# Segmenting and Clustering Neighborhoods in Toronto

## Resources

[Coursera Task](https://www.coursera.org/learn/applied-data-science-capstone/peer/I1bDq/segmenting-and-clustering-neighborhoods-in-toronto/submit)

[List of canadian postal codes](https://en.wikipedia.org/wiki/List_of_postal_codes_of_Canada:_M)
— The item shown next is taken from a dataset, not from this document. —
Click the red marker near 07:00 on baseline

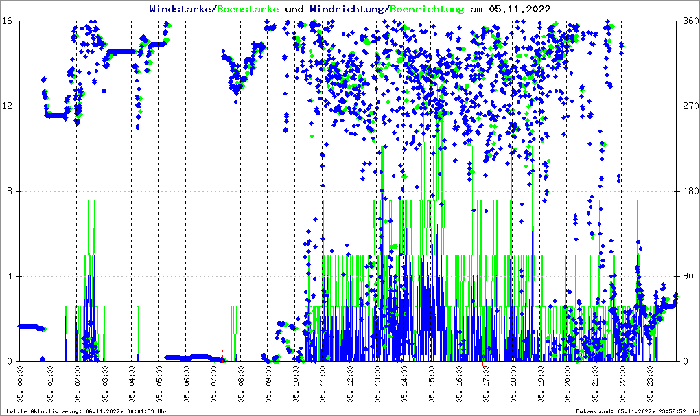point(223,359)
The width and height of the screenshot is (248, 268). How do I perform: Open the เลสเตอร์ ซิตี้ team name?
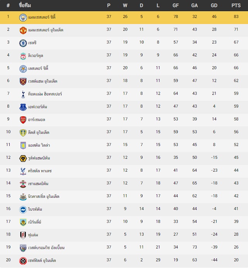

Use the Notebook to build the code to scrape the following Wikipedia page, https://en.wikipedia.org/wiki/List_of_postal_codes_of_Canada:_M, in order to obtain the data that is in the table of postal codes and to transform the data into a pandas dataframe like the one shown below:

![alt text](https://d3c33hcgiwev3.cloudfront.net/imageAssetProxy.v1/7JXaz3NNEeiMwApe4i-fLg_40e690ae0e927abda2d4bde7d94ed133_Screen-Shot-2018-06-18-at-7.17.57-PM.png?expiry=1580083200000&hmac=tBqZJZLeugrqekXb-dp1kP5E0QSb18FQ65wguNFrIsQ "Logo Title Text 1")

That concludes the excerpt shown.